> [WHAT TO DO]
- 1) Set down the stretch of the comment thread on justice in America below from "The independence of" through "head 9 times.", word for word.
- 2) In two sentences, summarize the comment thread on justice in America below.

4 thoughts on “Why There Is No Justice in America

  1. Gertrude Stein said a rose is a rose is a rose: the point is of course that a rose is a rose. I suggest that in much the same way, an accomplis is an accomplis is an accomplis and, if someone takes part in a crime where there is knowledge that guns will be used, that person is just as guilty as the trigger man, whether or not the wheelman was t”the primary actor” or not. The criminal act with guns was entered into knowingly, whether or not the accomplis pulled the trigger. I suspect this is a matter of well established law in most if not all states. The argument that “I was jsut the wheelman,” ro, “I didn’t shoot anyone, my partner did,” seems less than adequate.

  2. Following Mr Wolberg’s interpretation of guilt by association, the entire Bush Administration could be held accountable for atrocities committed against the populace of Iraq. One only must try to remember that the original reason for our invasion of this sovereign country was intentionally invented from false “intelligence”.

    I challenge you gentle readers – you too, Donald – to dispute this fact:

    No person alive on this planet today can calculate how many people have been killed (no less, maimed) as a result of the U.S. invasion of Iraq. The numbers we read in the press are only guesses. The cost per/kill numbers are not easily available. And don’t include the 2 million-plus Iraquis who have fled the country hoping to insure their own survival.

    Lest I continue to digress… Donald – my point is that your law should be applied equally to unelected beurocrats as any common criminal

    “Break the Law”
    “Pay the penalty”.

  3. Good points, but different issues: criminal law and international law, and I favor the former and have not much confidence in the latter. Bush-bashing is fine, but has not much to do with a kid who takes part in a gun action likely knowing the gun will go off as it did. It may be criminal that we elected a less than gifted President, but remember his had a higher GPA than John Kerry at the same school. Oh what a difference in presentation a phony elitist like Kerry can make (unless you really try to listen to him) as compared to an adopted Texan’s drawl and use of the word nuclear. I much prefer the Texan to the slithery Bostonian. But stupidity is not a crime, else most of us would be prosecuted (just ask my kids).

    The independence of Iraq is kind of in doubt. After the slaughter of the Kurds (ignored by Daddy Bush and the world) and the slaughter of the Marsh Arabs (ignored by Daddy Bush and the world) and all the other atrocities of the madmen and their friends who ran Iraq, the imposition of no-fly zones, and oil restrictions, hardly made for an independent country. Now that newly released documents show a real interest by Iraq and Iran interest in Niger’s yellowcake, the images get even muddier. One forgets that Abu Nidal as I recall, the architect of modern terror was virtually Sadam’s house guest until he angered someone. At that point Iraq reported that Abu Nidal had committed suicide by shooting himself in the hear and head 9 times.

> [DATA TO EXAMINE]
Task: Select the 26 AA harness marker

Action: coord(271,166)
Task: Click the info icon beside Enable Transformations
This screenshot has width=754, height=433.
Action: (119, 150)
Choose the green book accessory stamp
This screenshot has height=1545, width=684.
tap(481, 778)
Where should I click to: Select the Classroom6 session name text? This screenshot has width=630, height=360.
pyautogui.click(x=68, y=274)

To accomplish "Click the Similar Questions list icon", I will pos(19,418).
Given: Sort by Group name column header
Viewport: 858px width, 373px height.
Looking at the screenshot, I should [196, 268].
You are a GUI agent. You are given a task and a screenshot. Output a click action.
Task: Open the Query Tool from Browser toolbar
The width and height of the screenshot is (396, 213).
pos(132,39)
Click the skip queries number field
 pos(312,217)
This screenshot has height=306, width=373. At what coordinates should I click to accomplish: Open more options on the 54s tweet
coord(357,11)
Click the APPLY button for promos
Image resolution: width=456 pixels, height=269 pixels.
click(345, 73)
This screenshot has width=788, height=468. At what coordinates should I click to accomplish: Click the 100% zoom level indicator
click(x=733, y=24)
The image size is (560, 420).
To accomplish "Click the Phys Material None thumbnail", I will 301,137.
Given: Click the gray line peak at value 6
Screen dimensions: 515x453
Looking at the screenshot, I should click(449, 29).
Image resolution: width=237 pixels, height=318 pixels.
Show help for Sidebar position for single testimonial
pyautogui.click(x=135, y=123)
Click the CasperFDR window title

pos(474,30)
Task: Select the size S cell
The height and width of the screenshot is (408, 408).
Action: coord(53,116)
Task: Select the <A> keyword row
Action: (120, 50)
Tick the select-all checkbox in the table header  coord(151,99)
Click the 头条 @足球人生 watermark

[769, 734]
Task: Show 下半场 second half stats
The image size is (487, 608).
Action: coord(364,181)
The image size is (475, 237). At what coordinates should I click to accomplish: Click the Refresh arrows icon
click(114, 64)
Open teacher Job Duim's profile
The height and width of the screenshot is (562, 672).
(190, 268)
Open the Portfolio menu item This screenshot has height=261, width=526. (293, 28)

> [ANSWERS PROVIDED]
- 1)
The independence of Iraq is kind of in doubt. After the slaughter of the Kurds (ignored by Daddy Bush and the world) and the slaughter of the Marsh Arabs (ignored by Daddy Bush and the world) and all the other atrocities of the madmen and their friends who ran Iraq, the imposition of no-fly zones, and oil restrictions, hardly made for an independent country. Now that newly released documents show a real interest by Iraq and Iran interest in Niger’s yellowcake, the images get even muddier. One forgets that Abu Nidal as I recall, the architect of modern terror was virtually Sadam’s house guest until he angered someone. At that point Iraq reported that Abu Nidal had committed suicide by shooting himself in the hear and head 9 times.

- 2) The first comment argues that anyone who knowingly takes part in a crime where guns will be used is as guilty as the one who fires, whether or not that person pulled the trigger. A second comment applies that reasoning to hold the Bush Administration accountable for atrocities against the people of Iraq, whose invasion rested on false intelligence, and a third answers that this confuses criminal law with international law and doubts that Iraq was truly independent before the invasion.